A big economic story this year has been “Abenomics”, Japan’s effort to get out of its multi-decade deflationary slump using a combo of monetary policy, fiscal stimulus, and structural reforms.
We already know it’s produced extraordinary movements in the yen (down big) and the stock market (the Nikkei has surged) but the question remains whether it will have a lasting, positive effect on the real economy.
Jeff Sommer at NYT has a piece on the signs that Abenomics is working.
One chart that is positive is this one, which shows ‘Breakeven Inflation Rates’ which simply uses bond prices to come up with a market-based prediction of where inflation will be in 2 years.
Says Sommer, the increase in the orange line is a sign that inflation is expected to arrive, as the Bank of Japan hopes:
Is the new monetary policy working? It hasn’t been in place long, and no up-to-date inflation data is yet in hand. The latest government figures show that in March, Japan’s consumer price index fell 0.5 per cent, annualized, a deflationary reading. But Japan’s bond prices imply that expectations for inflation two years from now have already jumped to well above 1.6 per cent.

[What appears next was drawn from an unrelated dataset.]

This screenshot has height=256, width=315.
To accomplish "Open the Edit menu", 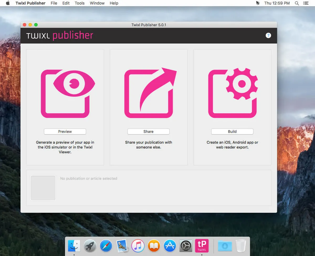I will pos(66,3).
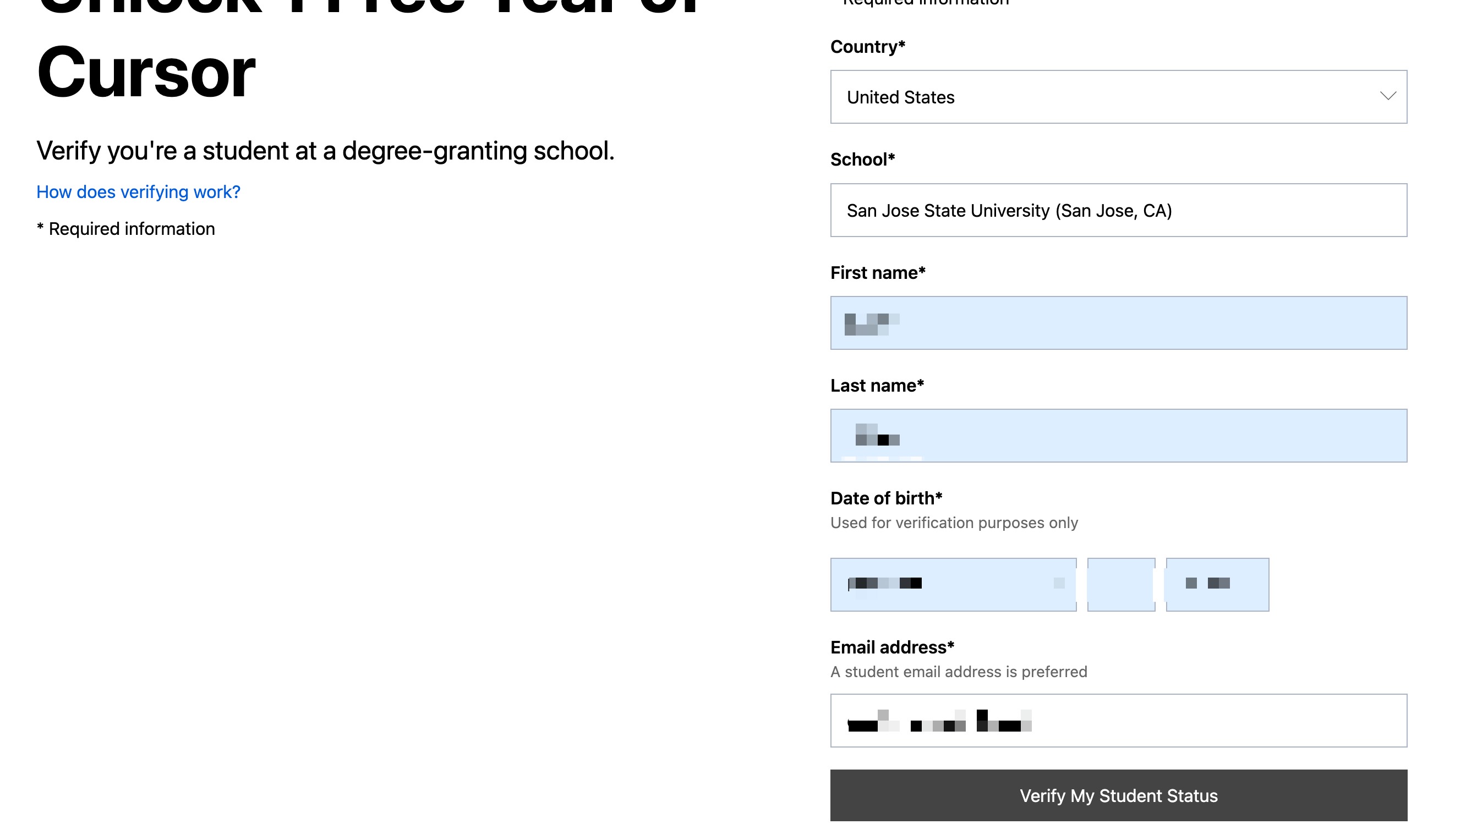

“It’s not quantifiable yet, but the psyche of the Japanese consumer may actually be changing,” said Taizo Ishida, lead manager of the Matthews Japan fund, a stock mutual fund for American investors. “Anecdotally, you can feel it,” he said. “People are beginning to put money into equity mutual funds in Japan, and consumers are buying luxury goods. But we’ll have to see where this ends up.”